→ **PASSAGE**
|---|
In early 1965, cartoonist, filmmaker, and visionary entrepreneur Walt Disney began quietly purchasing large tracts of land in Central Florida.

Inspired by the success of his theme park Disneyland in Anaheim, California, Disney wanted to develop his original idea more fully by creating an expansive vacation destination on America’s east coast. Attracted by Florida’s temperate climate and already established tourist trade, Disney decided to build his new “Magic Kingdom” in the center of the state, near Orlando.

By October 1965, Disney had acquired nearly 43 square miles of Central Florida land. Nearby residents speculated wildly that a huge industrial plant or some secret government installation was being built in their backyard.

The following month, Disney held a press conference in Orlando announcing his plans to develop Walt Disney World. It would be a much larger version of Disneyland, and unlike the California property; Walt Disney World would have room for further expansion.

Also explained were plans for the Experimental Prototype Community of Tomorrow, or EPCOT, a city celebrating world culture where research to benefit humankind would take place.

Disney died in 1966, before seeing his dream for the property realized.

The Disney Corporation continued, opening Walt Disney World in 1971. The project had a profound impact on Florida that continues today. The expansive collection of Disney owned theme parks, attractions, and hotels have made Central Florida one of the most popular tourist destinations in the world.
|---|
→ **RECORDS PROVIDED**
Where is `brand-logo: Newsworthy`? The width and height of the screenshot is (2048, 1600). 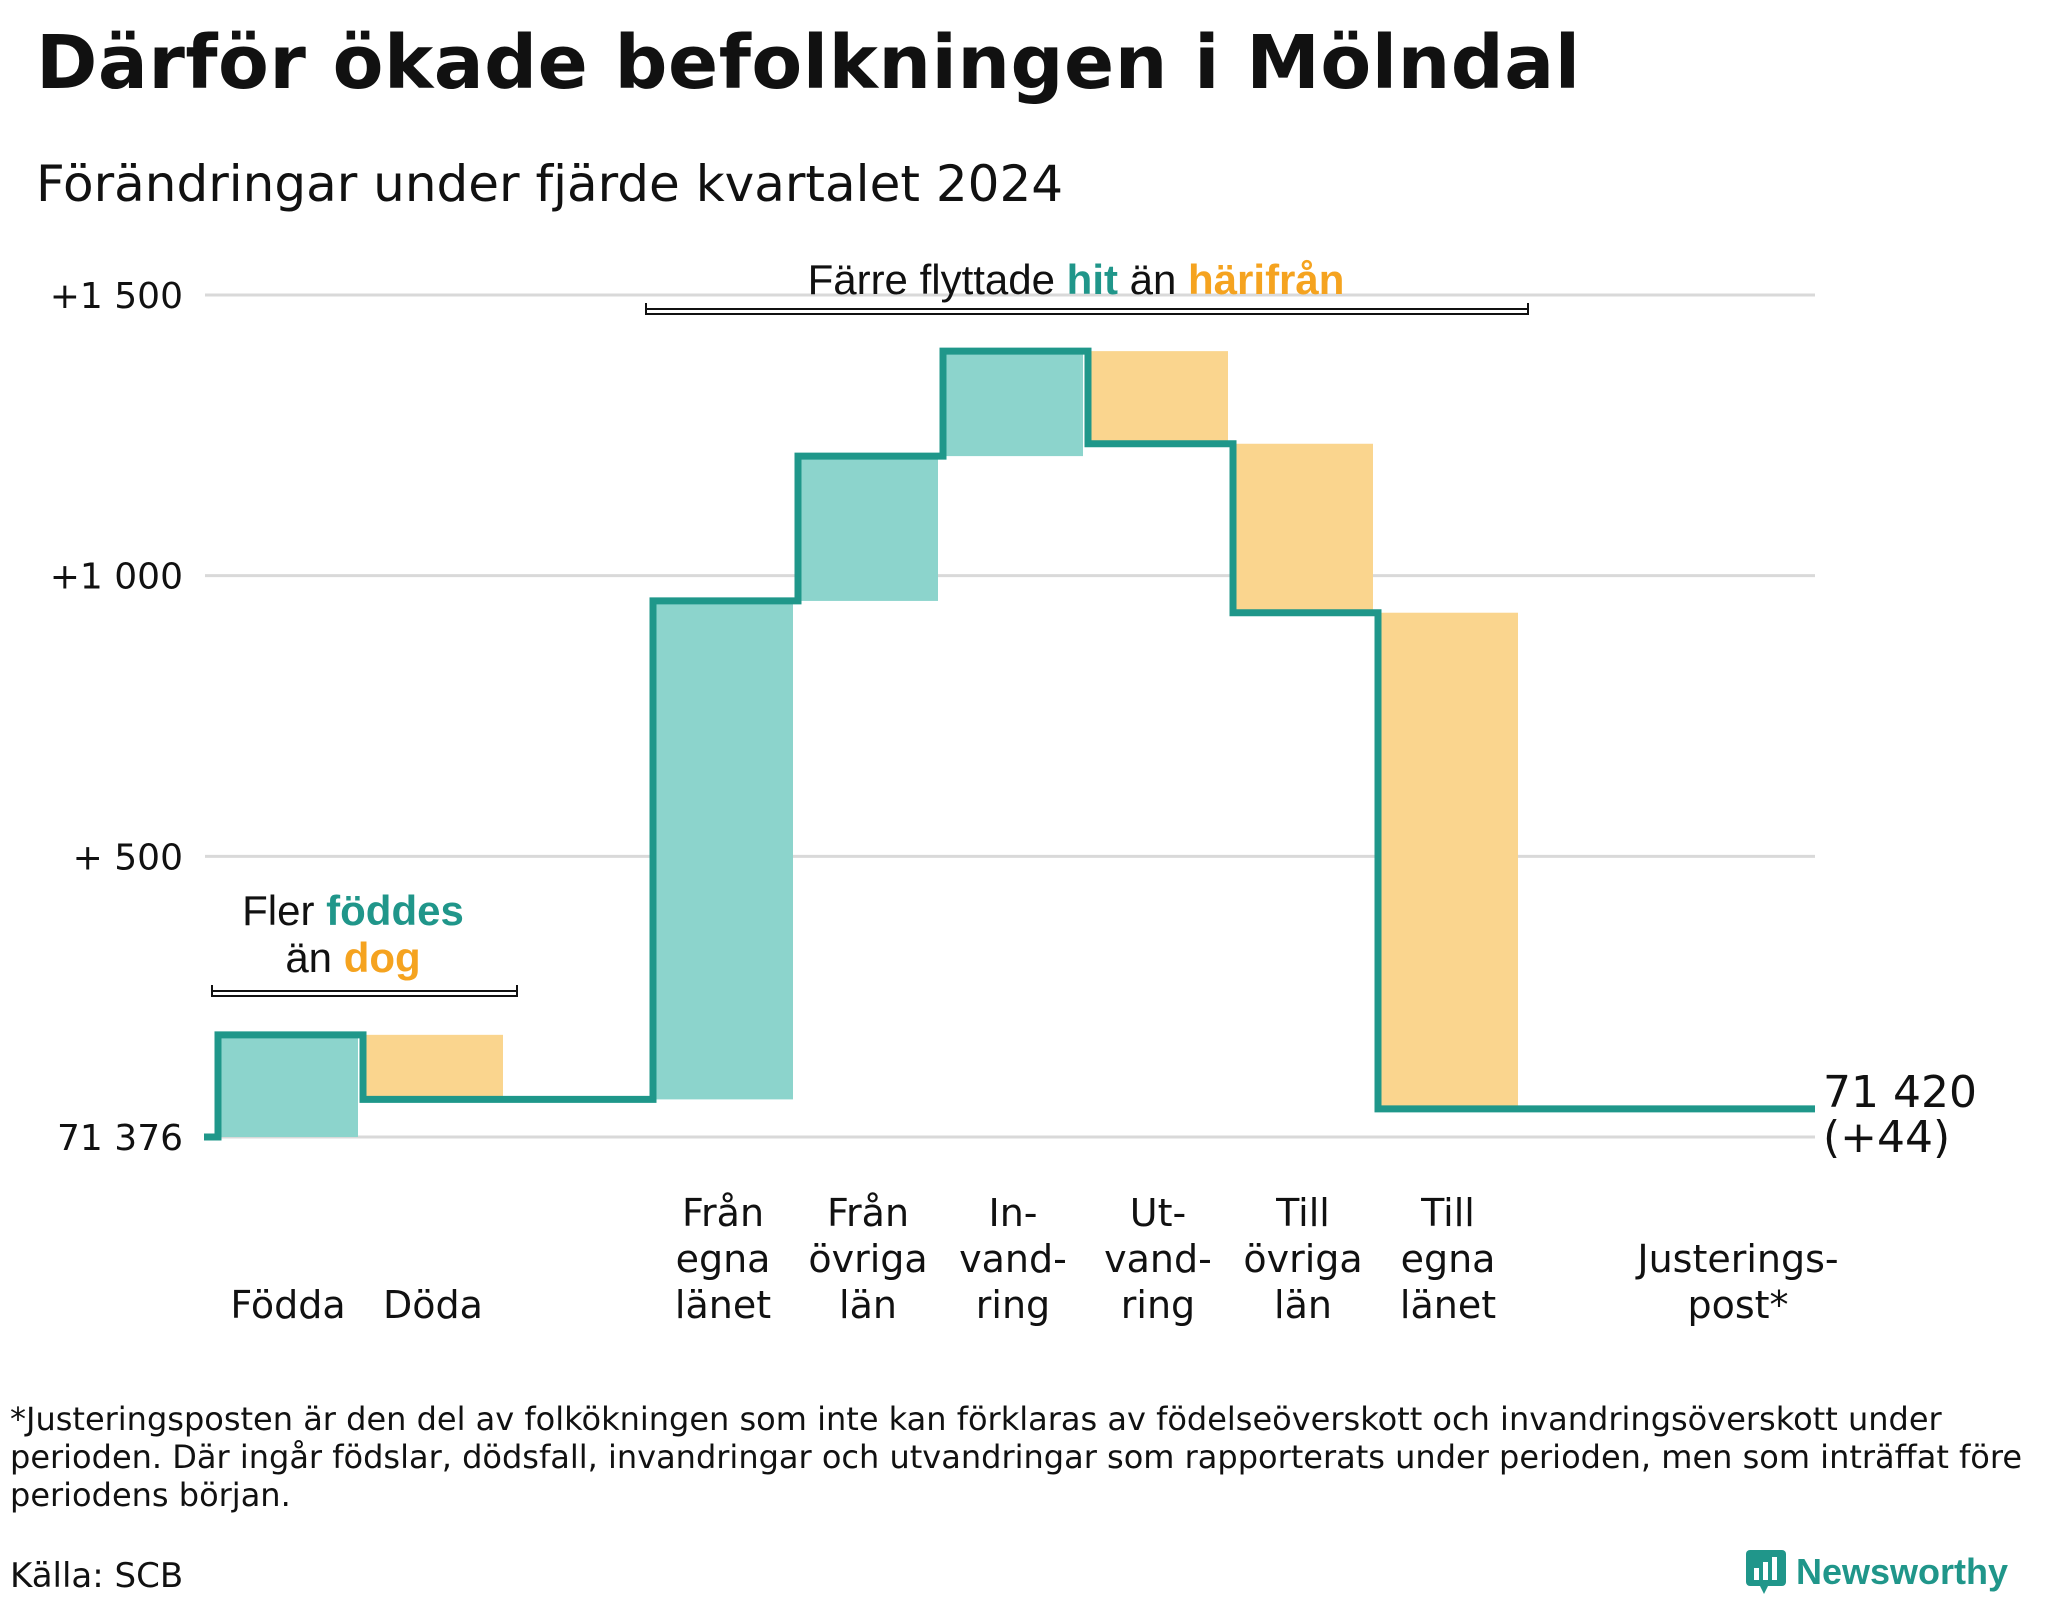
brand-logo: Newsworthy is located at coordinates (1876, 1572).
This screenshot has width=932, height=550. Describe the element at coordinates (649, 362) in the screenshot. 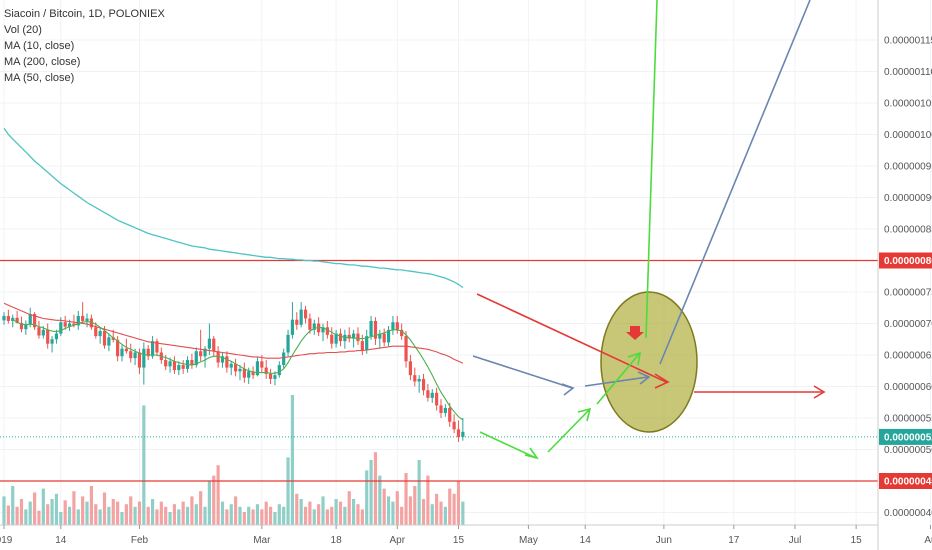

I see `highlight-ellipse` at that location.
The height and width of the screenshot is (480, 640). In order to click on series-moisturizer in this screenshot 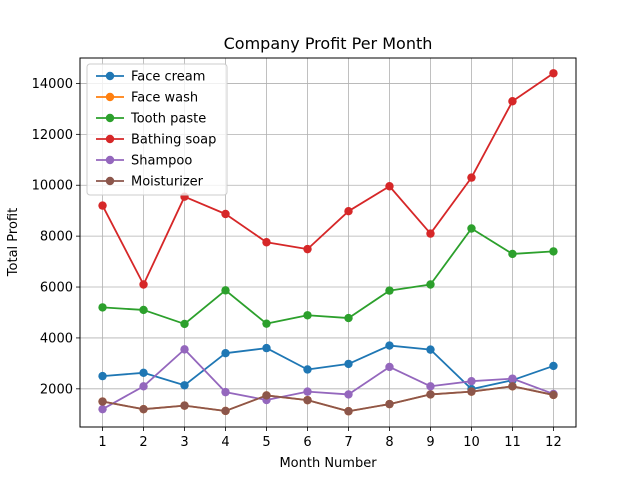, I will do `click(328, 399)`.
|---|
→ **REQUIREMENT 1**
Answer these from the passage on Walt Disney World's origins:
(a) How much Central Florida land had Disney acquired by October 1965?
(b) What did nearby residents speculate was being built on the land?
(c) In what year did the Disney Corporation open Walt Disney World?
→ **REQUIREMENT 2**
Carry on the passage on Walt Disney World's origins, picking up right after its final sentence.

→ **EXERCISE RESPONSE 1**
(a) Nearly 43 square miles.
(b) A huge industrial plant or some secret government installation.
(c) 1971.

→ **EXERCISE RESPONSE 2**
Long before Disney came to Florida, the state was marketed to tourists as a place where fantasy could become reality. Disney wanted to perfect that idea of creating a new reality for visitors.

“Florida, for a long time has represented this kind of transcendent place,” says Cher Krause Knight, author of the book Power and Paradise in Walt Disney’s World. “In the nineteenth century and into the early twentieth century, there was a lot of marketing of Florida as a restorative place where you could regain your health, regain your youth. You would live not just a longer life, but a better, happier life by coming here.”

Disney had some personal ties to Florida. His father worked briefly in the state and his parents were married in Kissimmee, just miles from where Walt Disney World would be constructed.

There is an apocryphal story that while Disney’s brother Roy was visiting Cypress Gardens, he was so amazed by Dick Pope’s Florida theme park that he called Walt on the telephone from an office there. Walt Disney was not yet in the theme park business, but Roy reportedly encouraged him to consider it.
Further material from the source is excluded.